Sydney: Noted cricket columnist Peter Roebuck has revealed his preferred Test XI for 2009, and it includes three Indians – Mahendra Singh Dhoni, Virender Sehwag and Sachin Tendulkar.
In an article for the Sydney Morning Herald, he says: “Choosing a Test team of the year can be hazardous. So far no lives have been lost, though it was a close run thing last year after Sachin Tendulkar was omitted. No amount of sweet words could convince offended parties that selection had been based on 12 months and not an entire career."
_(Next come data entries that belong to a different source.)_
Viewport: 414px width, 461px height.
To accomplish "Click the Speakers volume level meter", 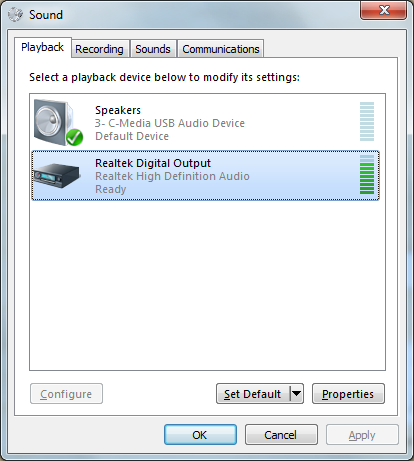I will click(367, 122).
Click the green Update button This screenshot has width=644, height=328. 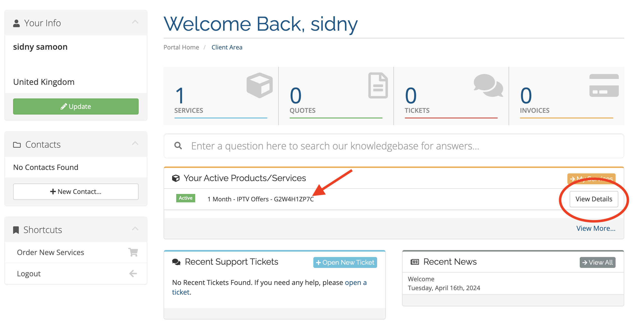(x=76, y=106)
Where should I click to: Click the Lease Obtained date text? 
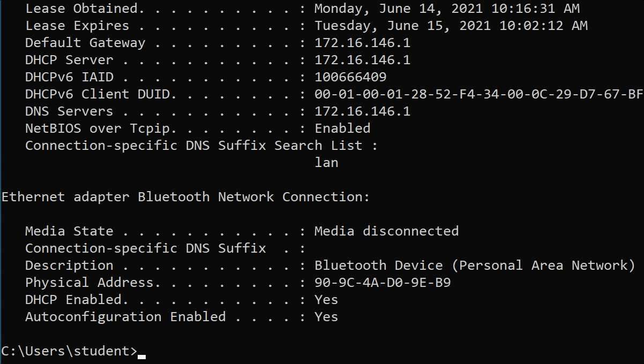447,9
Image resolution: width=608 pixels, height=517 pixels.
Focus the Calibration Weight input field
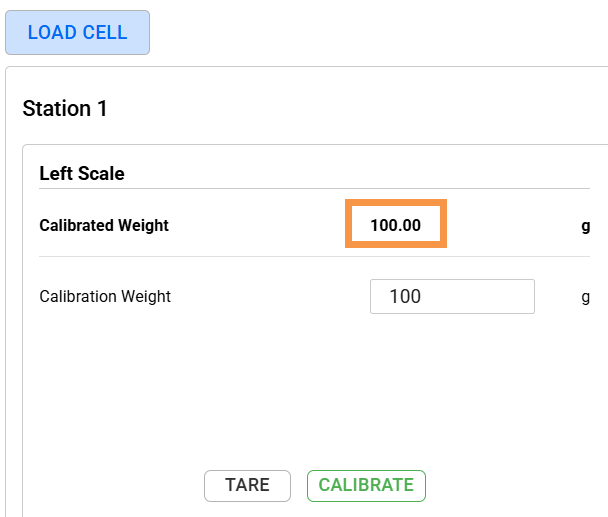coord(452,297)
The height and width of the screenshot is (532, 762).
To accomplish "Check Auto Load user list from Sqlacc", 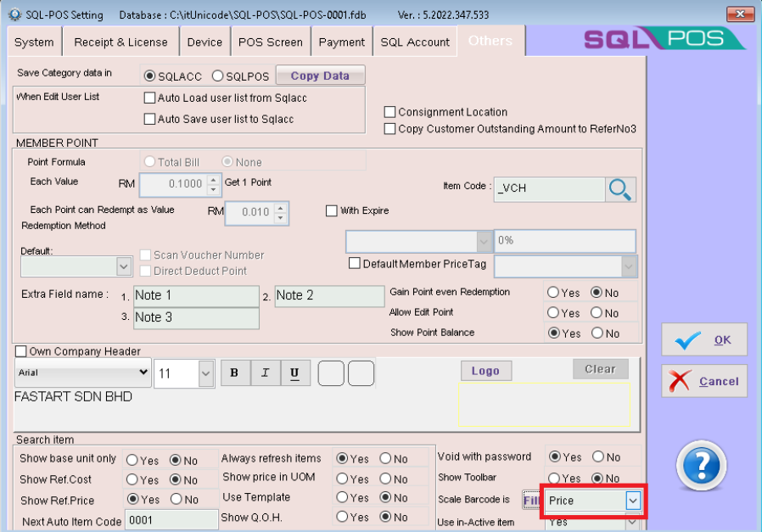I will click(x=150, y=98).
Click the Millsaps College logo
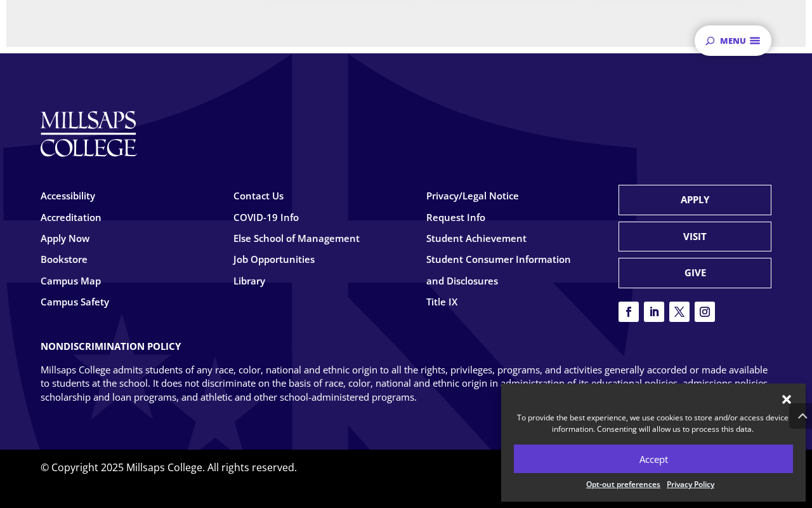This screenshot has height=508, width=812. click(x=89, y=134)
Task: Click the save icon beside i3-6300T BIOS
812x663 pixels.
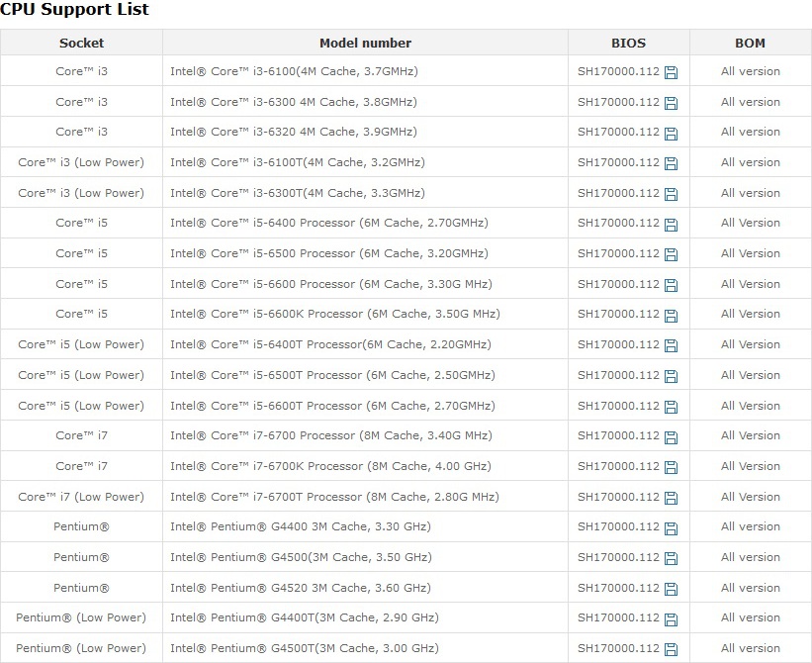Action: (x=671, y=194)
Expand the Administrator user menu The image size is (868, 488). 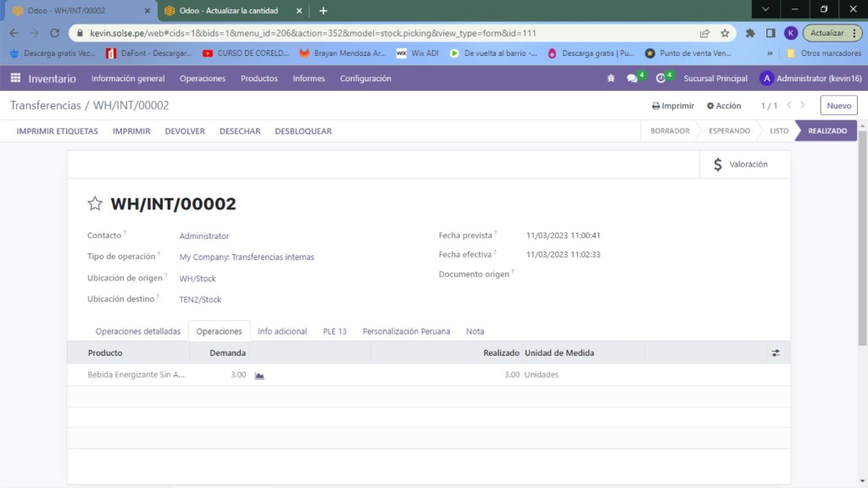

“Only those performing well in 2009 have been considered but thereafter heed has been taken of records," he adds.
Following is the Test XI:
1 Virender Sehwag
Impossible to omit provided he has a presentable season. His ability to take attacks apart and to sustain his domination sets him apart. Sehwag is a great batsman and among the most devastating openers the game has known. His defence is immaculate and mostly mothballed as he plays his full range of shots from the first over. Impudent but rarely imprudent, his madness conceals a shrewd cricketing brain.
2 Andrew Strauss
Pipped higher scorers like Gautam Gambhir and Tillakaratne Dilshan due to the part he played in recovering the Ashes. Simply, he was the most influential batsman in a tight series. Twice he revived his team's fortunes, with a hundred at Lord's and after the debacle at Leeds. A pragmatic, durable opener, he has earnt his place in the team.
3 Kumar Sangakkara
Not even Rahul Dravid's restoration could could stop the Sri Lankan skipper pinning down the first drop spot. When he is able to focus on his batting, Sanga emerges as an illuminating and gritty stroke player. He also makes important runs.
4 Sachin Tendulkar
Returned to form in 2009 and so cannot be left out. Brilliant at the top of the order in the ODIs, he was consistent in the Test arena, as well. A masterful technique, an agile brain and an unchanging yearning for runs puts him in a class of his own.
5 A.B. de Villiers
His inspired fielding and adaptable batting secure him the third wicket down spot. South Africa have not played much Test cricket in 2009 but de Villiers seized his opportunities. Ambitious and bold, quick scoring and canny, he fears no man, nor any situation. He is a match changer.
6 M.S. Dhoni (captain)
Competition for the gloves has been hot. Several superb keeper/batsmen have emerged, not least in Australia and Pakistan. Dhoni carries himself with an authority that brooks no argument. He plays by his own lights, and with victory in mind. He belongs in the thick of the action and will captain the team.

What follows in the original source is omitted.